Poder decir adiós es crecer
En estos meses he vivido varias despedidas. Como muchos de ustedes seguramente. De diverso tipo. Desde aquellas que responden a decisiones propias, como alejarse de un proyecto colectivo o de un querer infructuoso, hasta las provocadas por decisiones ajenas o por voluntad del destino. Tal vez son las que más sufrimos, porque son despedidas para las que nunca estamos suficientemente listos. La pandemia nos ha arrebatado a tanta gente valiosa y querida que no alcanzamos a procesar los duelos. La secuencia de adioses es tan vertiginosa que apenas estamos llorando por uno, llega la noticia de la partida de otro. Y hasta los ritos que hacen de la pérdida una experiencia menos dolorosa, también se nos niegan. Entonces el dolor se acumula y recreamos nuestras formas íntimas de decir adiós para persistir en la existencia.

◇ ◇ ◇

**Tarea a resolver:**
Cita completo el texto anterior sobre las despedidas, sin alterar ninguna palabra ni signo.

**Datos del ejercicio:**
◇ ◇ ◇

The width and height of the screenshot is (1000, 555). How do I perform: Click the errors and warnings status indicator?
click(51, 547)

◇ ◇ ◇

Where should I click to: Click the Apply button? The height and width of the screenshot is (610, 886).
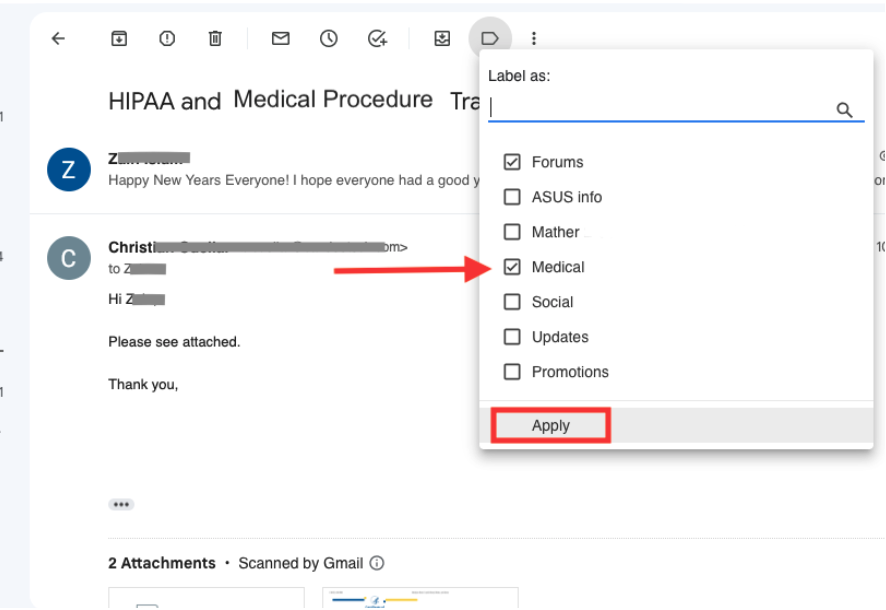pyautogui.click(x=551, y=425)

◇ ◇ ◇

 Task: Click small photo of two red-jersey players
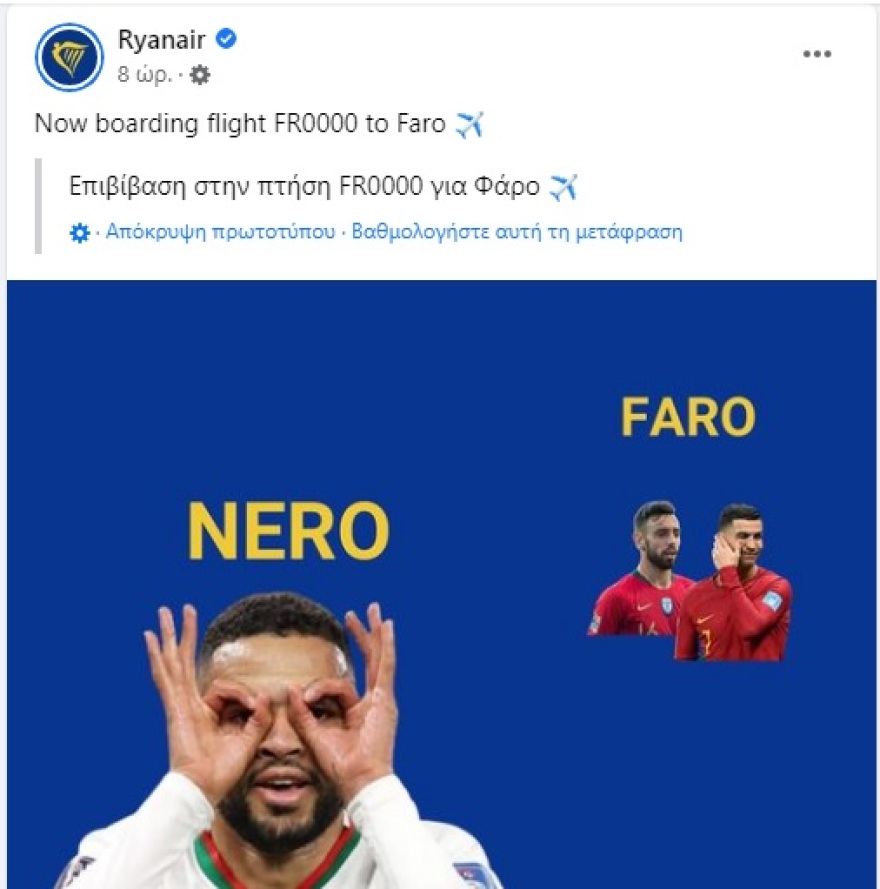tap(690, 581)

◇ ◇ ◇

**Resultado:**
Poder decir adiós es crecer
En estos meses he vivido varias despedidas. Como muchos de ustedes seguramente. De diverso tipo. Desde aquellas que responden a decisiones propias, como alejarse de un proyecto colectivo o de un querer infructuoso, hasta las provocadas por decisiones ajenas o por voluntad del destino. Tal vez son las que más sufrimos, porque son despedidas para las que nunca estamos suficientemente listos. La pandemia nos ha arrebatado a tanta gente valiosa y querida que no alcanzamos a procesar los duelos. La secuencia de adioses es tan vertiginosa que apenas estamos llorando por uno, llega la noticia de la partida de otro. Y hasta los ritos que hacen de la pérdida una experiencia menos dolorosa, también se nos niegan. Entonces el dolor se acumula y recreamos nuestras formas íntimas de decir adiós para persistir en la existencia.